2. Training-Ready AI Data
Outputs include prompt–completion pairs, speaker roles, intents, and semantic states, making the dataset immediately usable for training chatbots, instruction-tuned LLMs, and conversational agents.
3. Causality-Aware Understanding
Unlike traditional NLP pipelines, R³-DE models causal relationships between triggers and outcomes, enabling deeper reasoning and safer decision-making systems.
4. Built-In Confidence & Uncertainty
Each extracted record includes confidence scores and noise estimates, allowing downstream systems to reason about reliability, ambiguity, and risk.
5. Speaker & Turn Awareness
Multi-speaker conversations, overrides, commands, questions, and recoveries are preserved as structured, turn-aware records instead of flattened text.
6. Zero Annotation Overhead
No predefined ontology, taxonomy, or labeling rules are required. R³-DE adapts to new domains and formats automatically.
7. Domain-Agnostic by Design
Works equally well for support chats, engineering logs, safety reports, meeting transcripts, system alerts, and operational dialogues.
8. Knowledge Graph Generation
Automatically produces event and knowledge graphs that capture relationships between speakers, actions, and outcomes.
9. Production & Safety Friendly
Designed for safety-critical and enterprise workflows where traceability, confidence, and explainability matter.
10. Apify-Native & Scalable
Runs as an Apify Actor, scales on demand, and produces datasets that integrate seamlessly with existing data pipelines.
R³-DE turns raw language into decision-ready intelligence.
Inference Contract Proof
Developer: Sakaeth Ram
This dataset is generated using a Small Language Model (SLM) operating strictly under an inference-only contract.
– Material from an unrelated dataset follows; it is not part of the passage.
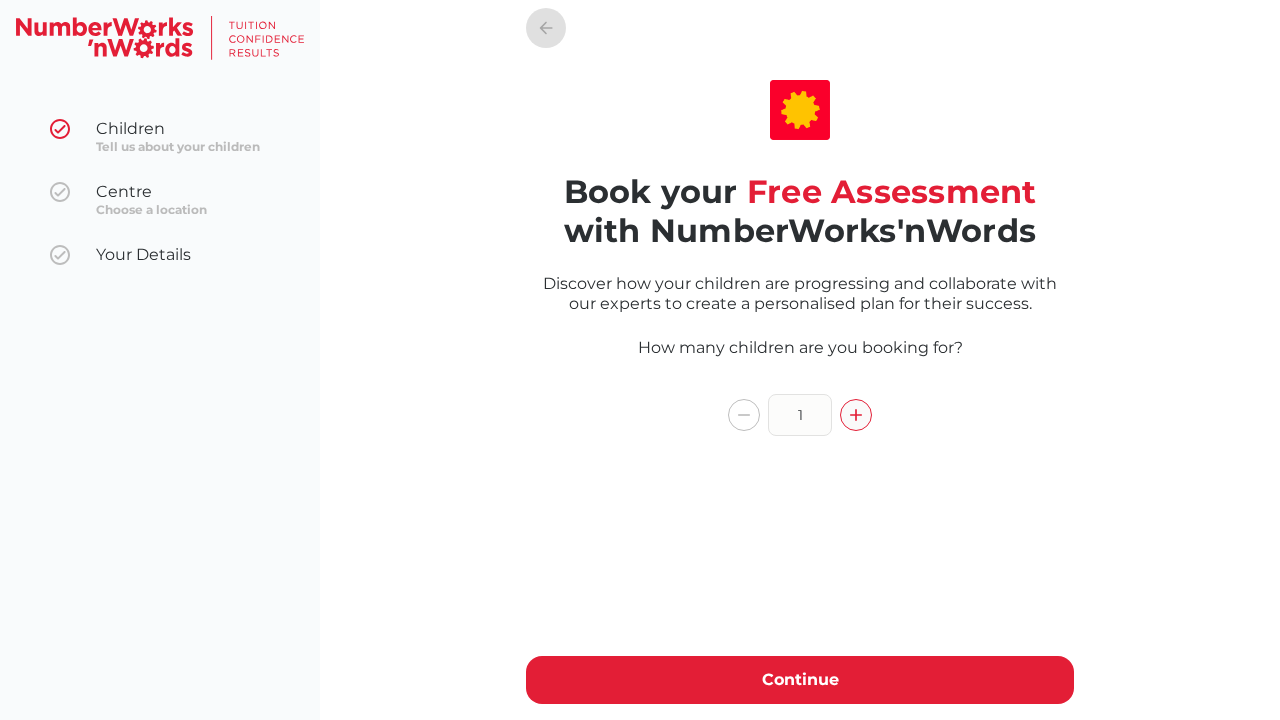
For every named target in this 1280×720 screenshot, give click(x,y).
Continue (800, 679)
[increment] (856, 415)
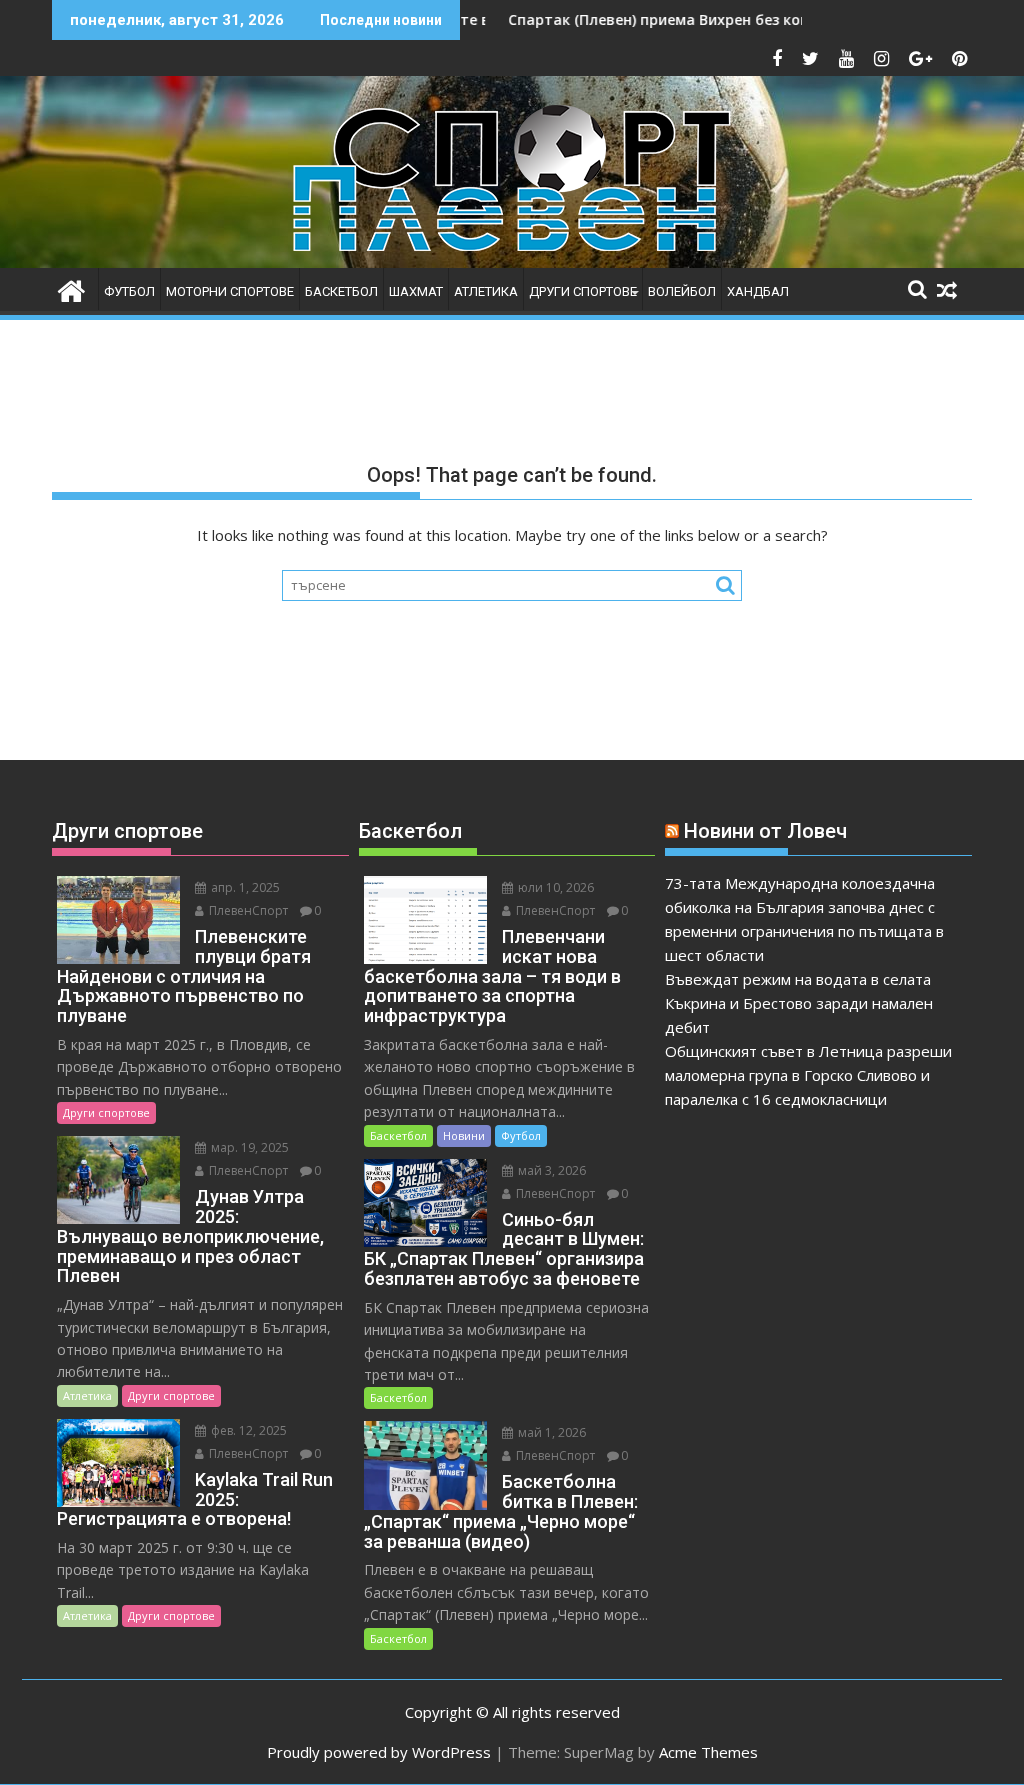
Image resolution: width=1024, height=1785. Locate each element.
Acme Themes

The model performs no training, fine-tuning, or weight updates during generation.
The SLM is configured for deterministic constrained semantic generation, ensuring that identical inputs always produce identical outputs. Inference is executed with zero temperature, greedy decoding, and bounded token limits to eliminate variability and prevent open-ended text completion.
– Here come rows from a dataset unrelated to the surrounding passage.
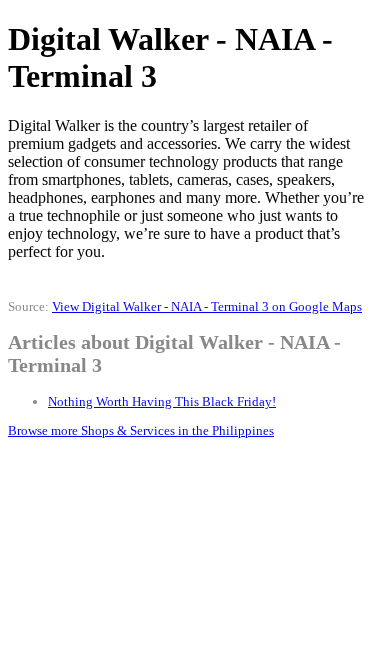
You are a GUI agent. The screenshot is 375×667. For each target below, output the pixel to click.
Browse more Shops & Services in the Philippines (141, 430)
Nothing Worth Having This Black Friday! (162, 401)
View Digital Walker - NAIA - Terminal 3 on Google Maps (207, 306)
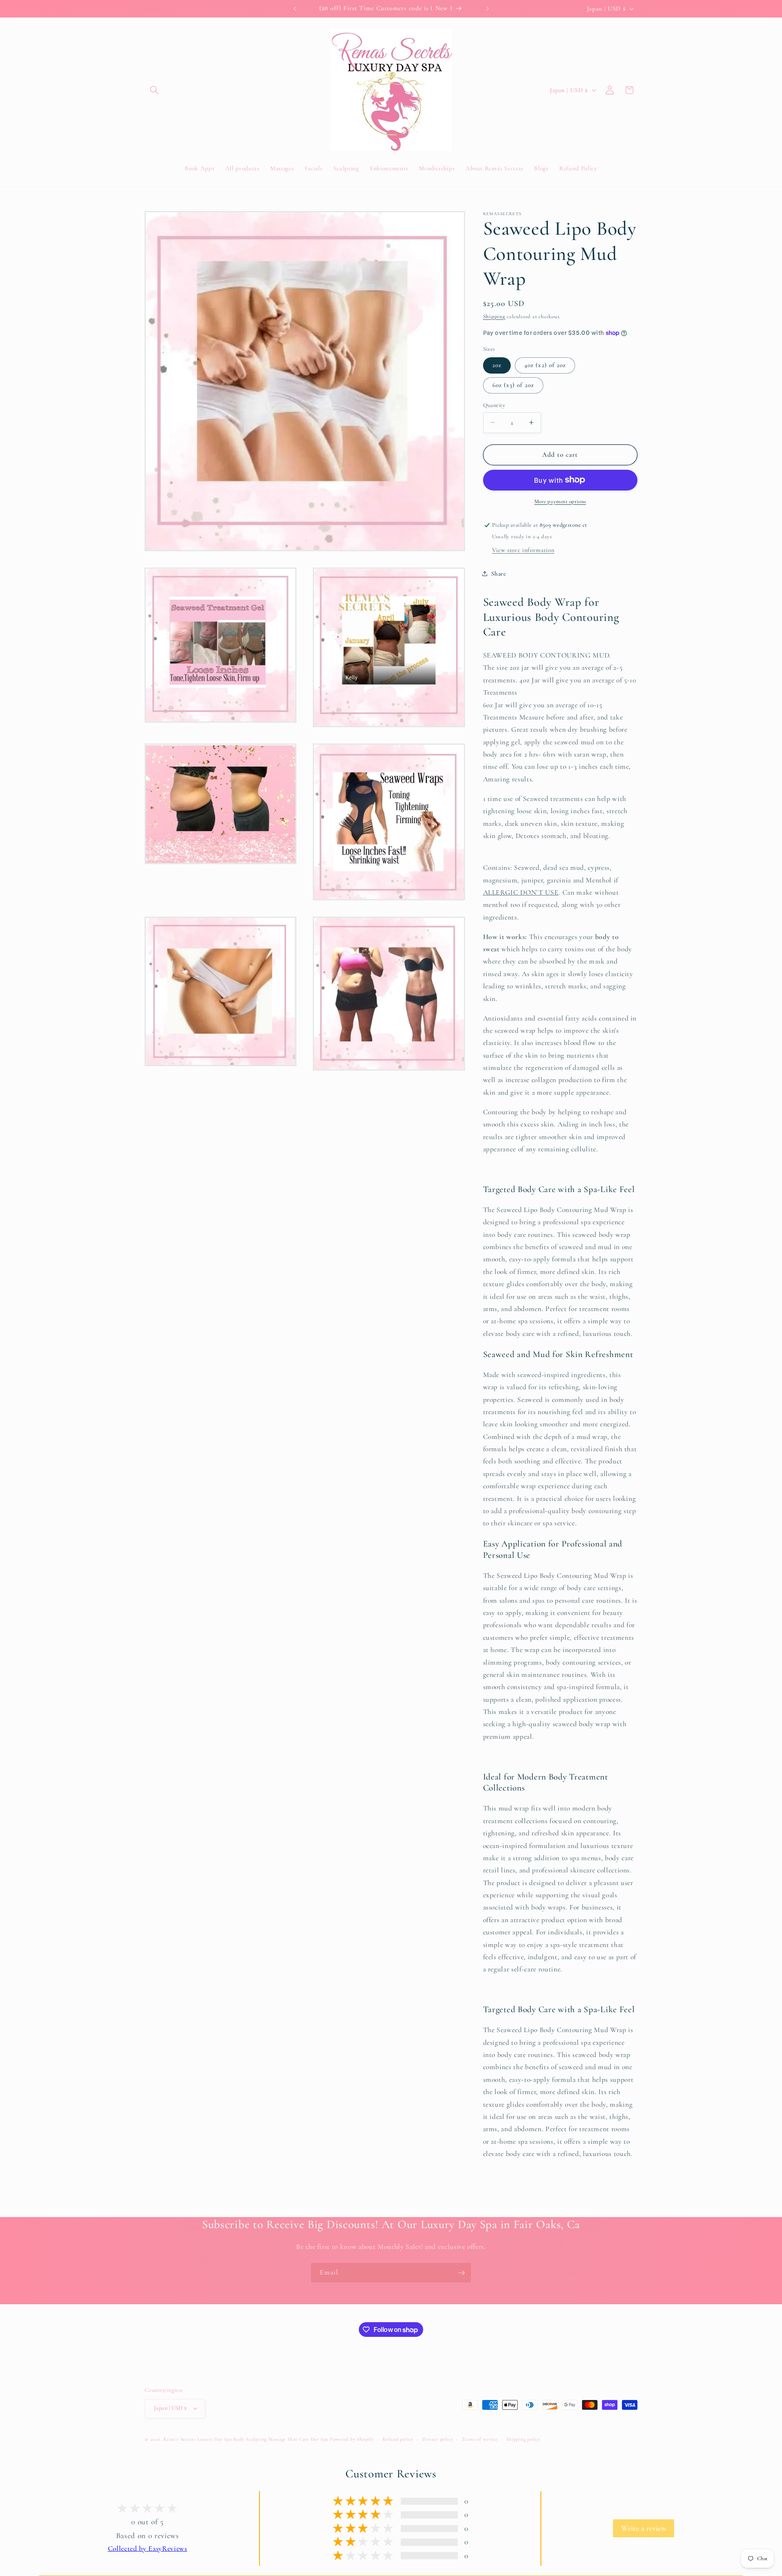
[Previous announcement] (295, 8)
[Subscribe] (461, 2272)
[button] (154, 90)
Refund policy (397, 2439)
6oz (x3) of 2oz (513, 385)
Inputs are provided as validated intent–state frames with predefined roles, ordered event timelines, and explicit timestamps. The SLM maps these inputs directly to structured semantic frames, emitting outputs exclusively in schema-locked CSV (or JSON) format.
All outputs are enforced at inference time to be:
- Schema-compliant
- Strictly typed
- Complete (no missing fields)
- Semantically consistent with declared intent and roles
The SLM functions as a deterministic semantic frame generator, not a creative language model, making the resulting dataset reproducible, auditable, and suitable for downstream machine learning and analytical workflows.